Sale’s inconsistencies began on Opening Day in Seattle. He lasted just three innings and gave up seven runs — three of which came by way of the long-ball. Since that March afternoon we have seen not one, but two immaculate innings, as well as a complete-game shutout from the lefty. However, Sale has also given up at least one home run in 10 of his 17 starts this season.

Trouble at Fenway

In his most recent showing Sale tossed six full innings. However, not without allowing five early runs on six hits and two hit batsman. This is the latest mediocre start from the lefty at Fenway Park — where he hasn’t received a win in almost a full calendar year.
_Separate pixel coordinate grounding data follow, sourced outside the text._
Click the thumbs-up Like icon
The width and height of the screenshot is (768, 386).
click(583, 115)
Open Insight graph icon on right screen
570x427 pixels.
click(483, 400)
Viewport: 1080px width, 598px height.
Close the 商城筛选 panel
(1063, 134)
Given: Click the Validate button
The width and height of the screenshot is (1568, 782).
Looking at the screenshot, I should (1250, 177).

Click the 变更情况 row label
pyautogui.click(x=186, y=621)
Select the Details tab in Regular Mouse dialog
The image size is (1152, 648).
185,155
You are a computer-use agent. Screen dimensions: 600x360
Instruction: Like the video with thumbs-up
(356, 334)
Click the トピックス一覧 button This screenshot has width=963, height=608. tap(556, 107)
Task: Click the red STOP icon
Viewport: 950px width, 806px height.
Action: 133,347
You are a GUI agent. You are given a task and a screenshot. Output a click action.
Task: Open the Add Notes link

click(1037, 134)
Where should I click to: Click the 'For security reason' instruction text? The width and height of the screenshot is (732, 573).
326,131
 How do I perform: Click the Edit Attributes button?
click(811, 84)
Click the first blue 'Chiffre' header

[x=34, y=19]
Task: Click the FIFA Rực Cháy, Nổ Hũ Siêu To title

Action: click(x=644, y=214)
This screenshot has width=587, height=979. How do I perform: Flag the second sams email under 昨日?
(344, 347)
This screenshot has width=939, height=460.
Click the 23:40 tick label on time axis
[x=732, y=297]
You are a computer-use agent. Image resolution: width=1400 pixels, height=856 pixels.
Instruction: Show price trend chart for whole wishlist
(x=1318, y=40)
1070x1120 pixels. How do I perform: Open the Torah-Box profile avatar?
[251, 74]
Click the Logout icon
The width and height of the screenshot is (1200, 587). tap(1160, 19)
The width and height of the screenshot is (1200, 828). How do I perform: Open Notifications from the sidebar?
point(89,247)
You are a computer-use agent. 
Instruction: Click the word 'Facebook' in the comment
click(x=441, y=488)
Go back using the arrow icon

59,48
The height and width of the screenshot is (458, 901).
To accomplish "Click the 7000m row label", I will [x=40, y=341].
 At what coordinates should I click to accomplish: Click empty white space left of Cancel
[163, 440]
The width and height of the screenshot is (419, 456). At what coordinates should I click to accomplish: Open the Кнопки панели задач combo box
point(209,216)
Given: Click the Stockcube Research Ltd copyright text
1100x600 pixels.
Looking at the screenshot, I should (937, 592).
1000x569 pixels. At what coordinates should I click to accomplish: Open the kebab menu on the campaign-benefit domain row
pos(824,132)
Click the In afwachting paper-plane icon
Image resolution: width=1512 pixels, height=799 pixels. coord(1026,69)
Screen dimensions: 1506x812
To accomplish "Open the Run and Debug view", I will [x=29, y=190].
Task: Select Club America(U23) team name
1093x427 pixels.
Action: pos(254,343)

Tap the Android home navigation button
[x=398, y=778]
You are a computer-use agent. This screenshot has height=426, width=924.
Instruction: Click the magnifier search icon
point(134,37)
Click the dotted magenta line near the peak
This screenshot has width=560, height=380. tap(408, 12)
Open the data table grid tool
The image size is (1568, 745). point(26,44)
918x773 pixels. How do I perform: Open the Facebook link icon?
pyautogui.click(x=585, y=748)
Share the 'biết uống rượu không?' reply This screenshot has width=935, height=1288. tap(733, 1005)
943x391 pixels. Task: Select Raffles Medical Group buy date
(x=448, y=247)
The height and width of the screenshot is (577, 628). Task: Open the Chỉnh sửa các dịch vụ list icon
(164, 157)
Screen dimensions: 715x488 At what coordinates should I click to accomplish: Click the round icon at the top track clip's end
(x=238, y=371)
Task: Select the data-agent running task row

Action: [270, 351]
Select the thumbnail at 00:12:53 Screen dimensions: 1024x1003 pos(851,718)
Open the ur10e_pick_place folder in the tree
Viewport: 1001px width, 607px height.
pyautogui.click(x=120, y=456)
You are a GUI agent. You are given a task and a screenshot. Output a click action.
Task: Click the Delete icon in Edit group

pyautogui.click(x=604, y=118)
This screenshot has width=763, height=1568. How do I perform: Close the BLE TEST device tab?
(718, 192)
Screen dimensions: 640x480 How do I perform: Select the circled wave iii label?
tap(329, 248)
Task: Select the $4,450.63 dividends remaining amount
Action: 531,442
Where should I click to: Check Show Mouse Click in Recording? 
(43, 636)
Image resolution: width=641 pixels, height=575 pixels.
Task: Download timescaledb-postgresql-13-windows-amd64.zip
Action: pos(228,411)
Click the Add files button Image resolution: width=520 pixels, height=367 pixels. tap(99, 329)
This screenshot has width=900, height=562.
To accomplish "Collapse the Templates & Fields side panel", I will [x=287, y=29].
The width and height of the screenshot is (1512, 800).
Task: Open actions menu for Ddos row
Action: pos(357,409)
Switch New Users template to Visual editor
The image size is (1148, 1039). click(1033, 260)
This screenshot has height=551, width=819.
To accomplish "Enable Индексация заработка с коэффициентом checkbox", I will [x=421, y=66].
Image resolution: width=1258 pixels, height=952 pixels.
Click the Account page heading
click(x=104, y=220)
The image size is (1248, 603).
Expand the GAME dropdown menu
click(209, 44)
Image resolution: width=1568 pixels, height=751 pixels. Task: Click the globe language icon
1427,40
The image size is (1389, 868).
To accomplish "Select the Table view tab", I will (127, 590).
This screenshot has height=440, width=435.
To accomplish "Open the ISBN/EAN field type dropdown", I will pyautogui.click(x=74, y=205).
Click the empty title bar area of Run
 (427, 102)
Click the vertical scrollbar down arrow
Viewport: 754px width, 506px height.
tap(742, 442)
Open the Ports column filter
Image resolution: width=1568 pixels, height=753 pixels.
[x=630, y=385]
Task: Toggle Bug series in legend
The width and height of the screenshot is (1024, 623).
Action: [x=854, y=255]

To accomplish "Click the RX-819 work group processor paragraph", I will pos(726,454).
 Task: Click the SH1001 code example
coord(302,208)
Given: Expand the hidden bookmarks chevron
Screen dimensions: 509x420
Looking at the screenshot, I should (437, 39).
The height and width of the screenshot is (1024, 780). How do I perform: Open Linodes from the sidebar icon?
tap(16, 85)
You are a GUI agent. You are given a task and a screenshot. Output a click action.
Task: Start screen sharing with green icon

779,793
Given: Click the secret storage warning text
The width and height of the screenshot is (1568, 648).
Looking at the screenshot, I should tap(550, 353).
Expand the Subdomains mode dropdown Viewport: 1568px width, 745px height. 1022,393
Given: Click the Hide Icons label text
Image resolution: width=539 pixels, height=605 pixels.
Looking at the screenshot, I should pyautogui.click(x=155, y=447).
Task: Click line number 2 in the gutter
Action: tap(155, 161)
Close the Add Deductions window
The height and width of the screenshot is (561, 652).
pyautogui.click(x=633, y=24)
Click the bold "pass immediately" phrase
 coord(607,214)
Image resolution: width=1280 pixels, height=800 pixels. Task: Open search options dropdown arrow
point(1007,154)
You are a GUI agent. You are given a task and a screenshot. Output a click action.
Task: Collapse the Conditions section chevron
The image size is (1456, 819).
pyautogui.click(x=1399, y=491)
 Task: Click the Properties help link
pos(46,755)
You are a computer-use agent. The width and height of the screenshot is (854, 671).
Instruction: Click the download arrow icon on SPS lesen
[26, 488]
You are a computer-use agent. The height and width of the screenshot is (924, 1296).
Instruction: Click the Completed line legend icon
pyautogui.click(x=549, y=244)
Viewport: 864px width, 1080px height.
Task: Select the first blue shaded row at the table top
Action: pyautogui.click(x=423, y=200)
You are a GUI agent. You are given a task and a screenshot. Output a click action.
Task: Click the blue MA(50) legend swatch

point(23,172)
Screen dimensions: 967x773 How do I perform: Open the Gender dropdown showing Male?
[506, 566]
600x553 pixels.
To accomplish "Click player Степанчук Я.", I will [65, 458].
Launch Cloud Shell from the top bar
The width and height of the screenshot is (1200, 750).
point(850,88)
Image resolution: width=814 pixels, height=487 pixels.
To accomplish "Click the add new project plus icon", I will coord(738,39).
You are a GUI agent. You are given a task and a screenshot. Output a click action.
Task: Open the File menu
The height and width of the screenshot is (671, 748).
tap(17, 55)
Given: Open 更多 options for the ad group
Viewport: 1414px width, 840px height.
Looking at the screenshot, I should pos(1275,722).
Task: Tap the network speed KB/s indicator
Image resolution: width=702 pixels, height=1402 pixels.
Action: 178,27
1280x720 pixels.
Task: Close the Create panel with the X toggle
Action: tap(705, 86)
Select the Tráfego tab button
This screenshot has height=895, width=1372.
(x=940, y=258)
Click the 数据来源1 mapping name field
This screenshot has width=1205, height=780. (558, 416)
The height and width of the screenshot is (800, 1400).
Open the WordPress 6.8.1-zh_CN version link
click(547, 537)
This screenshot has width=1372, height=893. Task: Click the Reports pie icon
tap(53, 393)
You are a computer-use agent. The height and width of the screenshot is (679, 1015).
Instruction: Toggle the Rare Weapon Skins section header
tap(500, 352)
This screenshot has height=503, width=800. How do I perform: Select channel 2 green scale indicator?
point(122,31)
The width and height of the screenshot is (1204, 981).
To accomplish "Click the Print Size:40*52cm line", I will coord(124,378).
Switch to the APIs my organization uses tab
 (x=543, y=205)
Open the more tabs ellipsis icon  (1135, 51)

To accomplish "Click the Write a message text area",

July 11, 2018 was the last time Sale won a decision in Boston. Since that date he has a 5.51 ERA at Fenway Park and a record of 0-2 with 10 no decisions. This ranks last among his fellow starters — David Price, Rick Porcello, and Eduardo Rodriguez — since that date.

It isn’t all his fault though; in 2019 Sale has gotten the worst run support among the Boston starters. On average the Red Sox lineup only scores 3.94 runs per game when Sale takes the mound. This number is even more astonishing when compared to the 4.71 for Price, 5.44 for Porcello, and 7.44 for Rodriguez.

The Second-Half Outlook

If Boston has any hope of making it back to October this season, the finger could be pointed at a number of players who have room to improve — Sale is no doubt towards the top of this list.

Chris Sale returning to being a bonafide ace is the first step to Boston regaining the glory of 2018. Commanding the fastball and slider will be key in keeping the home runs numbers at bay. His 13 home runs allowed this season ranks second on the team only behind Rodriguez.